TEXTE SOURCE:
= = = = =

Effectivement la politique monétaire du pays, menée par Haruhiko Kuroda, a été très expansionniste, le bilan de la banque du Japon a considérablement augmenté sous l'effets d'achats massifs d'actifs de court et long terme visant à abaisser les taux d'intérêt. La déflation a cessé même si l'inflation n'atteint pas encore les 2% annuels visés par la banque centrale.

Le bilan est plus mitigé en matière de réformes structurelles, même s'il est impressionnant comparé aux politiques menées dans les autres pays développés. Le gouvernement du Japon a fait bien plus pour améliorer le sort des citoyens et l'efficacité des entreprises que les autres. Le secteur agricole a été réformé, tout comme la gouvernance des entreprises. Les faibles taux d'intérêt ont permis aux entreprises de se restructurer. En matière démographique le pays a fait énormément pour augmenter la participation des femmes sur le marché du travail (et à réduire la misogynie qui y régnait). Le pays a également adopté une politique migratoire plus ouverte pour combler les conséquences de son vieillissement. Il reste, dans chacun de ces domaines, énormément à faire mais le chemin parcouru est remarquable.

= = = = =

DONNÉES D'ÉTUDE:
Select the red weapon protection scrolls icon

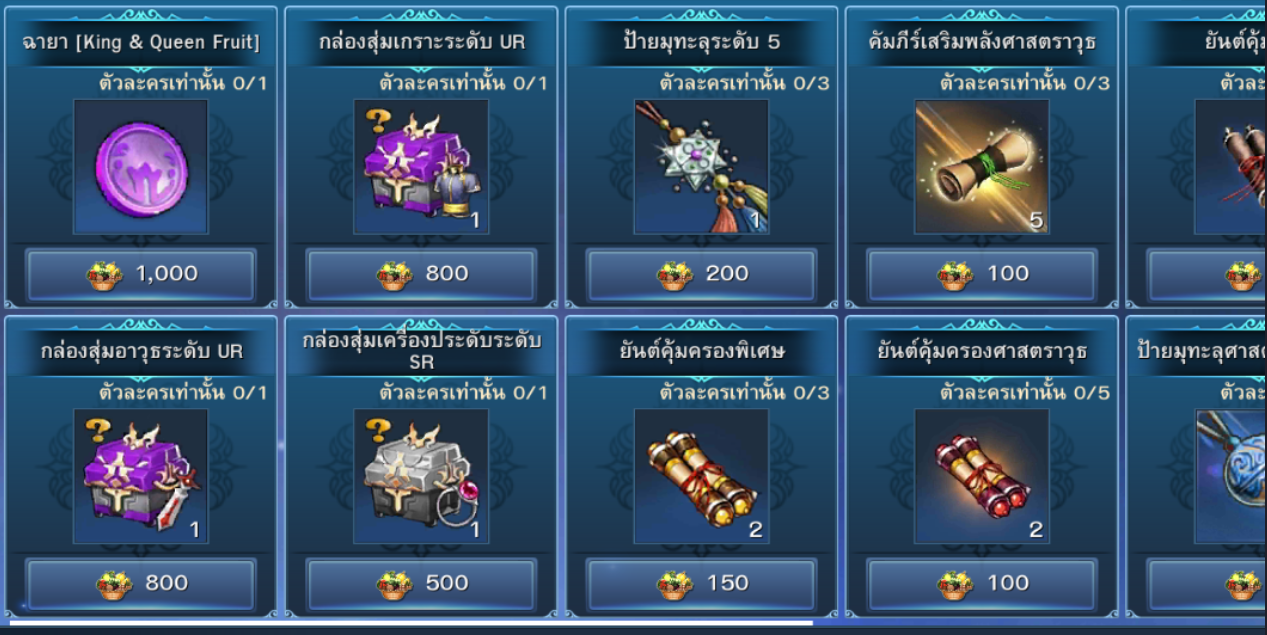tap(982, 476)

= = = = =

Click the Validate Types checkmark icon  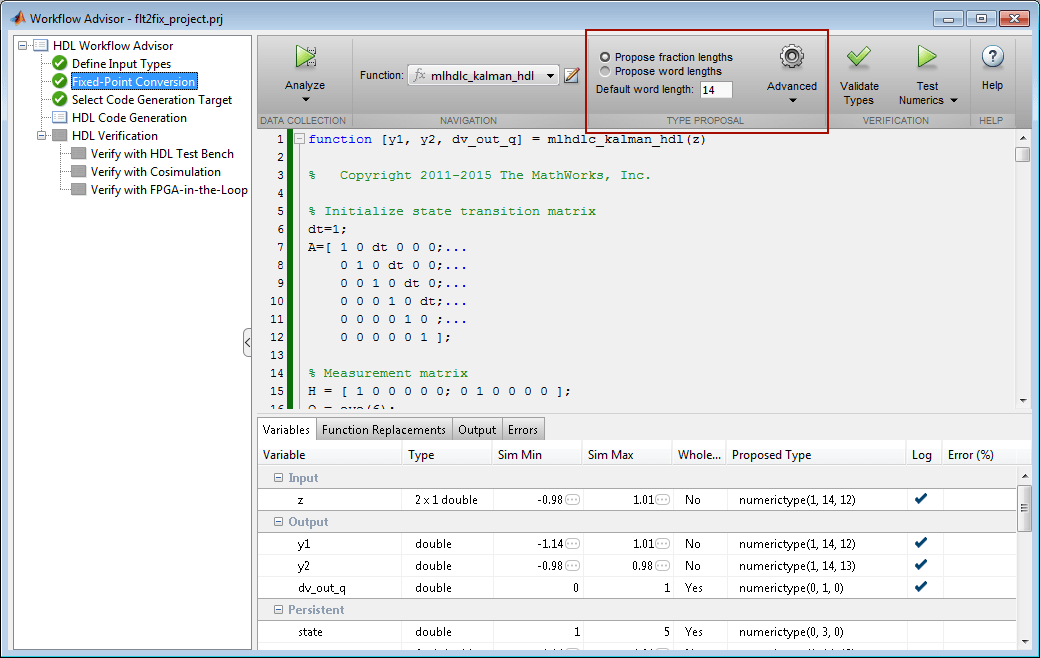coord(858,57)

= = = = =

CONSIGNE: Indiquez par oui ou par non si chacune des affirmations suivantes concorde avec le texte source, et citez mot pour mot le passage qui le montre. (a) L'inflation a atteint l'objectif annuel de 2 % fixé par la banque centrale. (b) Les faibles taux d'intérêt ont permis aux entreprises de se restructurer. (c) Le Japon a adopté une politique migratoire plus restrictive.

RÉPONSE:
(a) Non : « même si l'inflation n'atteint pas encore les 2% annuels visés par la banque centrale »
(b) Oui : « Les faibles taux d'intérêt ont permis aux entreprises de se restructurer. »
(c) Non : « Le pays a également adopté une politique migratoire plus ouverte pour combler les conséquences de son vieillissement. »